■ Try it: Read through the lines below for the string "will" and copy each one that has it.

***

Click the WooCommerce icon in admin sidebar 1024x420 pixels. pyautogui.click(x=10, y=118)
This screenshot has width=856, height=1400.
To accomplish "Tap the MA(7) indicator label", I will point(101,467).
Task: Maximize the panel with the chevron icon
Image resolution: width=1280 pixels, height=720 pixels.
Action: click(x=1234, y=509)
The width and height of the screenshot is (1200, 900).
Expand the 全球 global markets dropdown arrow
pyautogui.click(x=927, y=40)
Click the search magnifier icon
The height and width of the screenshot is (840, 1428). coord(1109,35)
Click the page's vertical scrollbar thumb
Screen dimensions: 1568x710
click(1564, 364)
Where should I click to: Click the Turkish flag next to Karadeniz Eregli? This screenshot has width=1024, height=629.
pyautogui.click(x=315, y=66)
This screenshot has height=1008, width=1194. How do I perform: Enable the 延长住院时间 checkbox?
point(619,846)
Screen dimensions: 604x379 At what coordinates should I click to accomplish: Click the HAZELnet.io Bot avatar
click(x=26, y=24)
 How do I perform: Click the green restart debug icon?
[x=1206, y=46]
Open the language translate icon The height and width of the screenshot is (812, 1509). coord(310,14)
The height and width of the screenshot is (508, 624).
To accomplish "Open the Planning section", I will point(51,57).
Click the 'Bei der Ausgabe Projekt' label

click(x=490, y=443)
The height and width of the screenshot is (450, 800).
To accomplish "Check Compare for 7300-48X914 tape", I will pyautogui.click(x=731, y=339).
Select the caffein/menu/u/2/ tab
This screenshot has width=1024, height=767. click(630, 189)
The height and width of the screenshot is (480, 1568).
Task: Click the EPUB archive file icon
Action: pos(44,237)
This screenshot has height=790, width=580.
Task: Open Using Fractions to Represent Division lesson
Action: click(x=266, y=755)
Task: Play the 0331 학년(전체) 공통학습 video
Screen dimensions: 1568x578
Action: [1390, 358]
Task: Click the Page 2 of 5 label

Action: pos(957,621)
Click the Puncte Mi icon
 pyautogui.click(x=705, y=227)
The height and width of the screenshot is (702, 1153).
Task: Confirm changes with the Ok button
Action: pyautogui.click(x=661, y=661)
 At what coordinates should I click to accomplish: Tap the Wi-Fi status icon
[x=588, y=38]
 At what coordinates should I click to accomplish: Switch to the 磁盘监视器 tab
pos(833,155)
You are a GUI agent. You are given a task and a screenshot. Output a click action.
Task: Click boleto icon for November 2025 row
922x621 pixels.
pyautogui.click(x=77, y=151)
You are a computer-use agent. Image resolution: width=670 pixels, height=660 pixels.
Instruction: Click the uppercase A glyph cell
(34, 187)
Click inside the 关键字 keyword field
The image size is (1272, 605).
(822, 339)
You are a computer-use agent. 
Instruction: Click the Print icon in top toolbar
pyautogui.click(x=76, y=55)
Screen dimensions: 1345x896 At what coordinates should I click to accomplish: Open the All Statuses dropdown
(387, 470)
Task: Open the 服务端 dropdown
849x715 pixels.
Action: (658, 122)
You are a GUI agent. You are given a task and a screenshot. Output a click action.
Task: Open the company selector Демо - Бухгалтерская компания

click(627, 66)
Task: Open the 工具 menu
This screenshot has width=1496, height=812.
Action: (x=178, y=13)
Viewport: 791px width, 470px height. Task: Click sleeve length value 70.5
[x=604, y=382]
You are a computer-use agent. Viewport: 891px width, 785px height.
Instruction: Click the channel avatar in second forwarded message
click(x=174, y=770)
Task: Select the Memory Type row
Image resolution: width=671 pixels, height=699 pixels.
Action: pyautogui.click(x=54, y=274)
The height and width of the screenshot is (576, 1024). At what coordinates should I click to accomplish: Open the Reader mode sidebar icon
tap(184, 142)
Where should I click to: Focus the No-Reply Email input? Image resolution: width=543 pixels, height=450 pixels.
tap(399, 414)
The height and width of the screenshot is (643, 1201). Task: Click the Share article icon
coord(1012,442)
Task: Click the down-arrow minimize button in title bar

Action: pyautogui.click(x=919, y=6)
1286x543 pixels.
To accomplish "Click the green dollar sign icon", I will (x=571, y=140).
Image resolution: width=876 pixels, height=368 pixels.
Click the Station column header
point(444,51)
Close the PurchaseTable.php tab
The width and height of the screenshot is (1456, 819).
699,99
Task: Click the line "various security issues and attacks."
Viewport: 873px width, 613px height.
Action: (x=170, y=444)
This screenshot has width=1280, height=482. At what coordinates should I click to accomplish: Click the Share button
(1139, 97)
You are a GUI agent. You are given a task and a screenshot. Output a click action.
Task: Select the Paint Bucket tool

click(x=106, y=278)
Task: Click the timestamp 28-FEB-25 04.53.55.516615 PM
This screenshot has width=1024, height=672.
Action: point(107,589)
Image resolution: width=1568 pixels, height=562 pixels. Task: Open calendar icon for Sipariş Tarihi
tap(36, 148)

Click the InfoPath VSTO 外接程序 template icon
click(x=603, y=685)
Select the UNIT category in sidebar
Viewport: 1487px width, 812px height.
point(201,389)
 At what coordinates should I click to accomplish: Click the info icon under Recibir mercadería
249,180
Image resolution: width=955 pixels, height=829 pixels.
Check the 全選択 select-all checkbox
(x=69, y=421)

***

■ Exercise response:
To accomplish "Tap the MA(7) indicator label", I will point(101,467).
To accomplish "Open the Planning section", I will point(51,57).
To accomplish "Check Compare for 7300-48X914 tape", I will pyautogui.click(x=731, y=339).
To accomplish "Click the green dollar sign icon", I will (x=571, y=140).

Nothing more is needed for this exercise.